Their sorrowful valises
& tiny centurions march
down my collarbone
into one open palm.’
Like a little dark-red carpet, magic, but soft and warm. But at the same time its objects and people are popping out of each other all over the place. Child out of mother and vice versa. Pillow, hat, head, child, parents, palm. All the elements in this poem and others in Document seem to form the cloud of an idea that can be rearranged, like a garden and snow in a snow globe.
A multiplicity of things connected through the intensity of sensation, “a voice joins in / from each-standing-thing.”

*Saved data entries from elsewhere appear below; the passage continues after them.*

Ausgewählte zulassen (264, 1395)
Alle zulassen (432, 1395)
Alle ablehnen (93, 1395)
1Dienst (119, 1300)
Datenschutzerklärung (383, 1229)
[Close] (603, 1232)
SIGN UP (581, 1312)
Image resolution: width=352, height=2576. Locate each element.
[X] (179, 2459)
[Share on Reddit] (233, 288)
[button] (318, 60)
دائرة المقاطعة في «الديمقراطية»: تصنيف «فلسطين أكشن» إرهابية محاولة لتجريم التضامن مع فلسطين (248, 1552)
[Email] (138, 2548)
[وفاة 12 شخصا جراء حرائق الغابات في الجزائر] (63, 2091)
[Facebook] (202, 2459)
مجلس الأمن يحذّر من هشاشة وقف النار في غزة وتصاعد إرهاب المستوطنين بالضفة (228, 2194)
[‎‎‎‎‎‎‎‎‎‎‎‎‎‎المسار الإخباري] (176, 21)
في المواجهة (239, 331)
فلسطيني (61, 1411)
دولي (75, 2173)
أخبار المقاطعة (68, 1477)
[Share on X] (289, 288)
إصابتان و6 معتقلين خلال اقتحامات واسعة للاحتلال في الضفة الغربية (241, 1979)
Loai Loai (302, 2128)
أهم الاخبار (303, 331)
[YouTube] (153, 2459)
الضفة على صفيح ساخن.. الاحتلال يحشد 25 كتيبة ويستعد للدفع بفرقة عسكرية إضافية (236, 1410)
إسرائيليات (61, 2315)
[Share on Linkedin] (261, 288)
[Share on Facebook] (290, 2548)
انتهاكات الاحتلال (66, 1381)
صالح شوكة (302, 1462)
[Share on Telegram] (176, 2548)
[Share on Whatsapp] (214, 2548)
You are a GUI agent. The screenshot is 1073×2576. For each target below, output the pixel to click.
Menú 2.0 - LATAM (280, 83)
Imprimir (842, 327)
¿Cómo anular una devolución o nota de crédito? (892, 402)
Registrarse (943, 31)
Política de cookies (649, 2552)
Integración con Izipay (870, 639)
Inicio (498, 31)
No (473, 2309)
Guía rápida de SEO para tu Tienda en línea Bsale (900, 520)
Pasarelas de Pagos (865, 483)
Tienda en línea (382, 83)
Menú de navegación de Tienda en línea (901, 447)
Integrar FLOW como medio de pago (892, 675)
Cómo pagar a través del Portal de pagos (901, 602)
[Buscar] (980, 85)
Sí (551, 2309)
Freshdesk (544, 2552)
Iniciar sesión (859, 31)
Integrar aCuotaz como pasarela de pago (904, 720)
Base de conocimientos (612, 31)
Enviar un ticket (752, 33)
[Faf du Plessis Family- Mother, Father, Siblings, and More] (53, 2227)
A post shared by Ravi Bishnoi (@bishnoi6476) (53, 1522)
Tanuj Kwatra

In ‘Rhode Island’ this cloud is formed by, acorn, button, star, traveller, (and once again family from hat)..
‘From water and wood
You build on the jetty
A shrine, and place
1. an acorn
2. a button
on the salt-worn planks.
(O traveller. Grey star.
From your hat, when you upend it,
your small family upturn their faces.)
And morningly
Nebulae, red-throated
Waterbirds,
Typestrokes of
fish
visit the shrine
(to view the film
of a coat, departing).’
And what / who is in charge of the rearranging of these poem snow globes? :
ether, fierce innocence, apostrophe, melancholy, “— The hurry to embrace”, ‘neutral’ observations of a strange and wonderful glowing world, movements toward something that was never there, the doubling back to try “describe this solitude. ‘Like / the emptiness of his pockets.’”, “a / nightingale, breaking the wall / of sound”.